**Written task:**
Put the lines of the material from the line with "This screenshot has width=1892, height=684." up to and including the line with "In order to click on y-tick-label: 40000" into a JSON list of strings, one string per line, skipping blank lines. Leave the pictures out of the list.

**Available data:**
····················
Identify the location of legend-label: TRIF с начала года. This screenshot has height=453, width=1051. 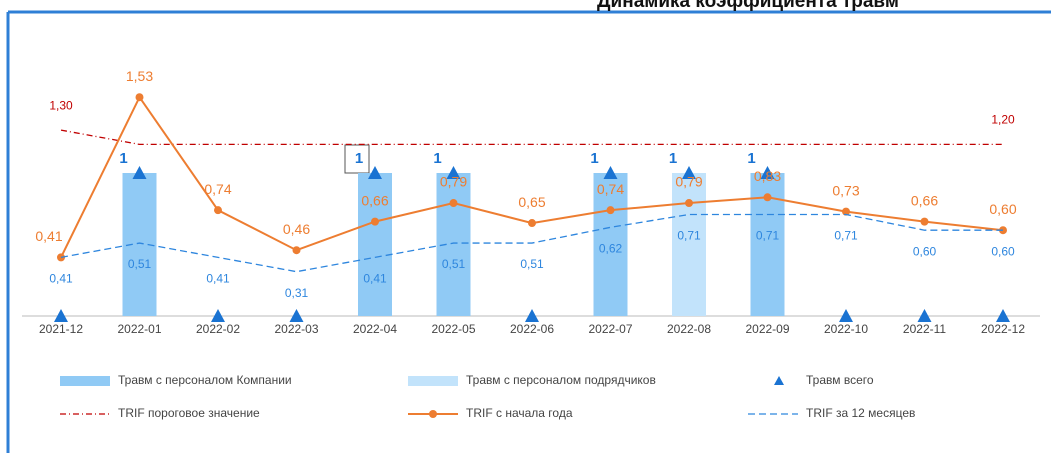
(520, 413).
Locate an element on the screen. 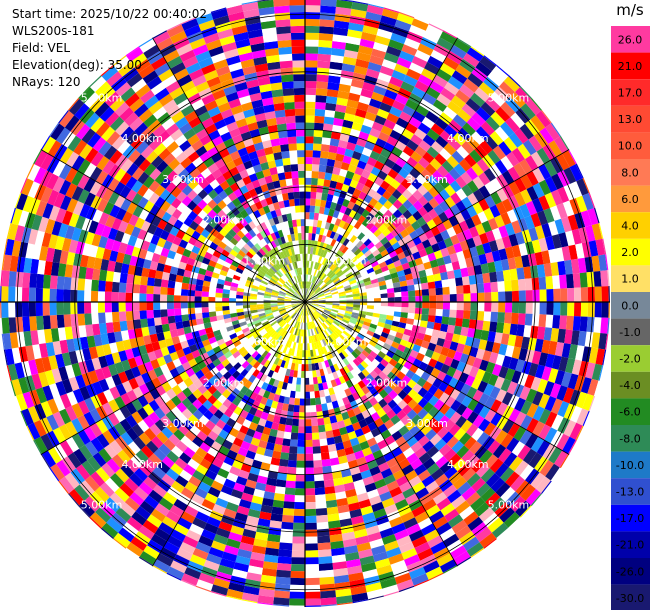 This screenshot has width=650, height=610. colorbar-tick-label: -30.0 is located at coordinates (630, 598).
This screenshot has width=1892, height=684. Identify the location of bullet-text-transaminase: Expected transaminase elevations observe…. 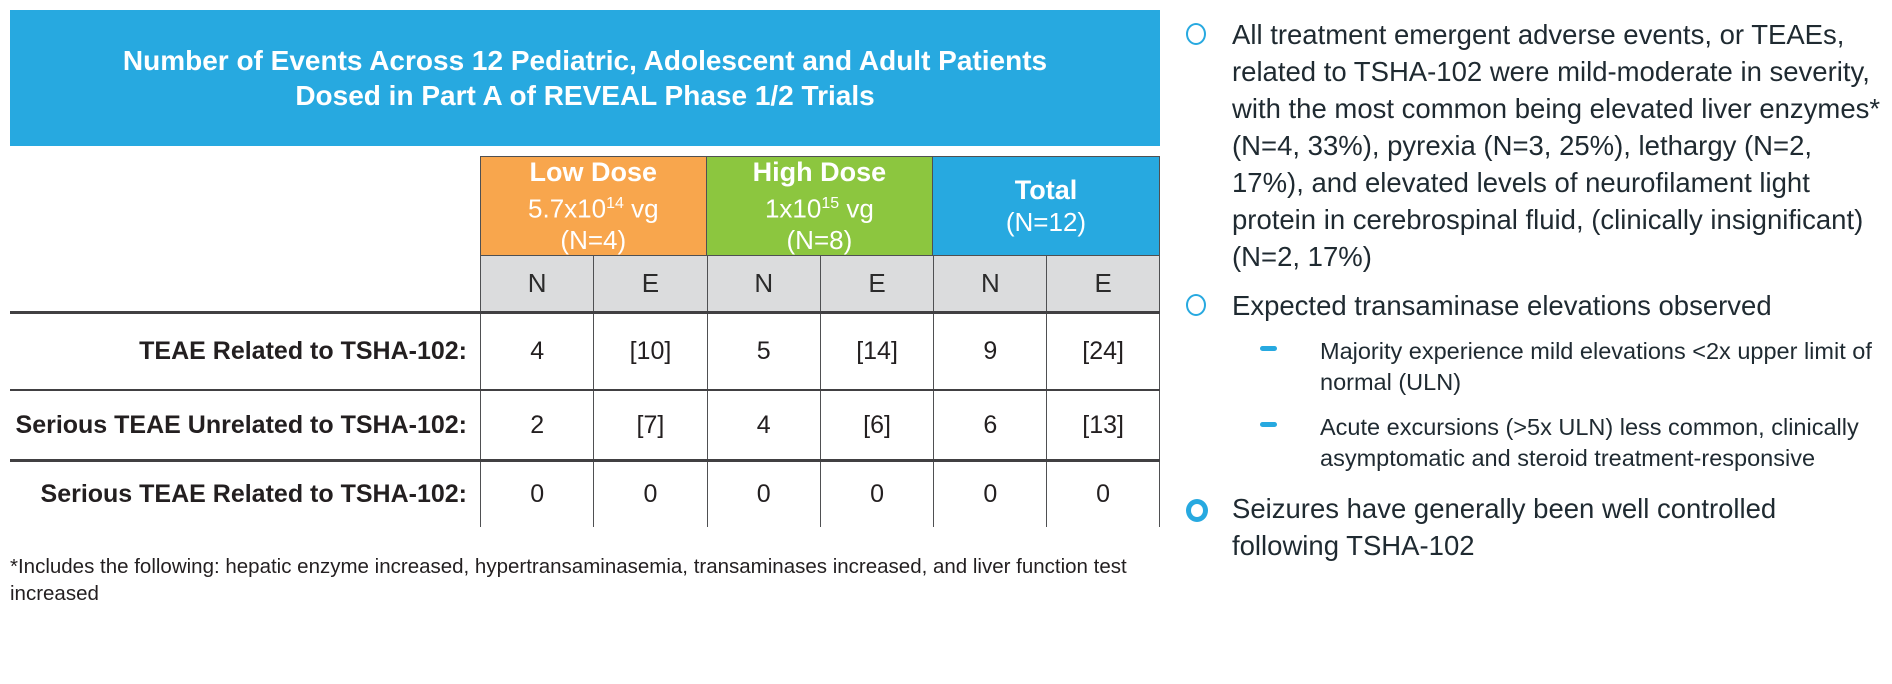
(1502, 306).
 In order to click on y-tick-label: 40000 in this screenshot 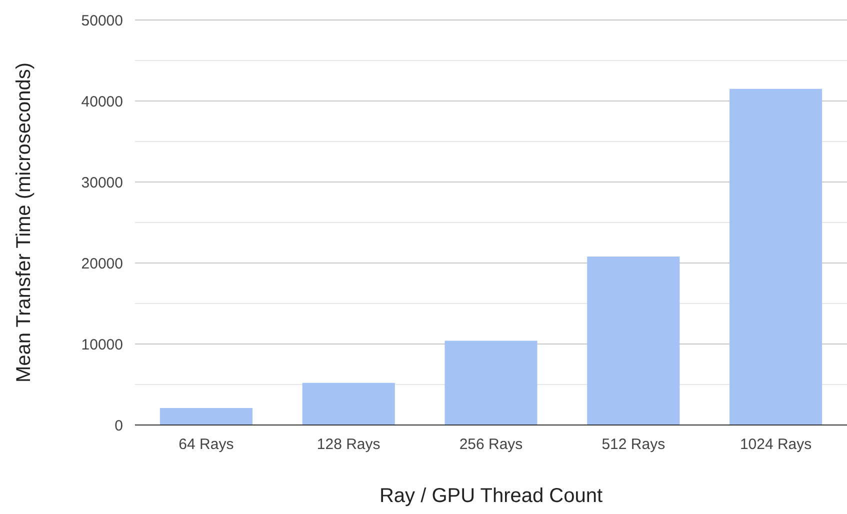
····················
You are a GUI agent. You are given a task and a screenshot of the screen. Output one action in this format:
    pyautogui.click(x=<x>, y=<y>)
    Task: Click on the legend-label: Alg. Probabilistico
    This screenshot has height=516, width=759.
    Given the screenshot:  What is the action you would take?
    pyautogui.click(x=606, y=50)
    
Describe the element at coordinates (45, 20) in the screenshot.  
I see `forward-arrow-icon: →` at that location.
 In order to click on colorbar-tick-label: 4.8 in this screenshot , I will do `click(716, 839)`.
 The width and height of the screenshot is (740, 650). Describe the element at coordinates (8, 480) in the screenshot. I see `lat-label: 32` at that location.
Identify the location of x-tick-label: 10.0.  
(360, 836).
····················
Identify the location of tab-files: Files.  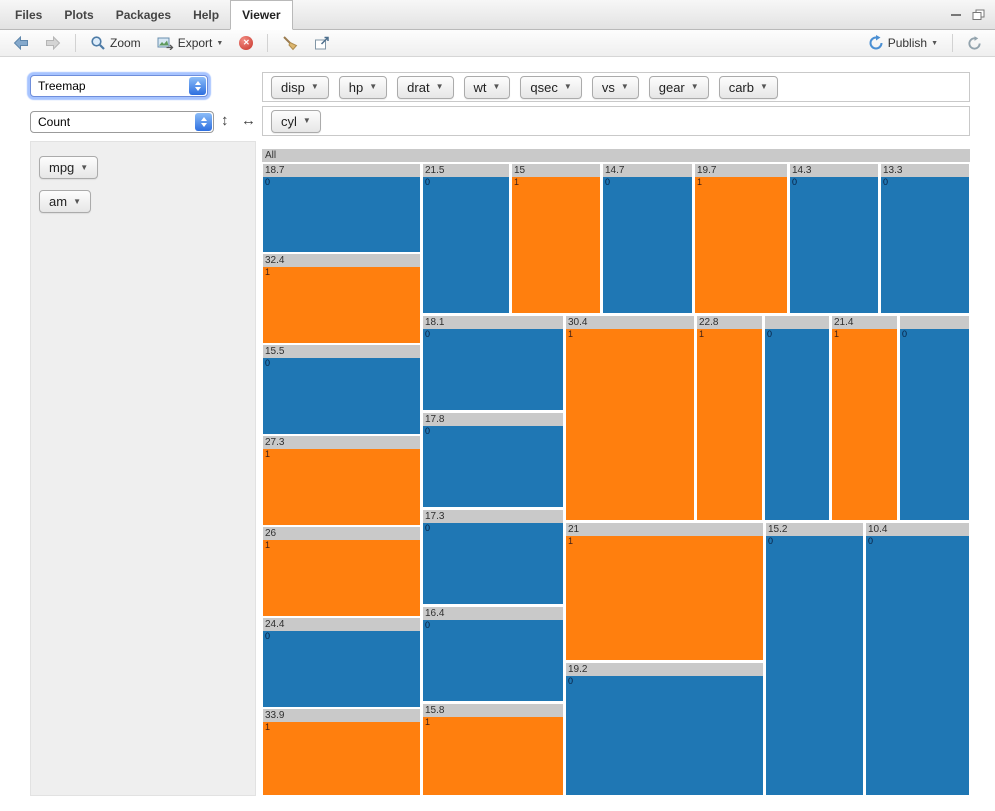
····················
**Solution below:**
[
  "This screenshot has width=1892, height=684. Identify the location of bullet-text-transaminase: Expected transaminase elevations observe…. ",
  "(1502, 306).",
  " In order to click on y-tick-label: 40000 in this screenshot "
]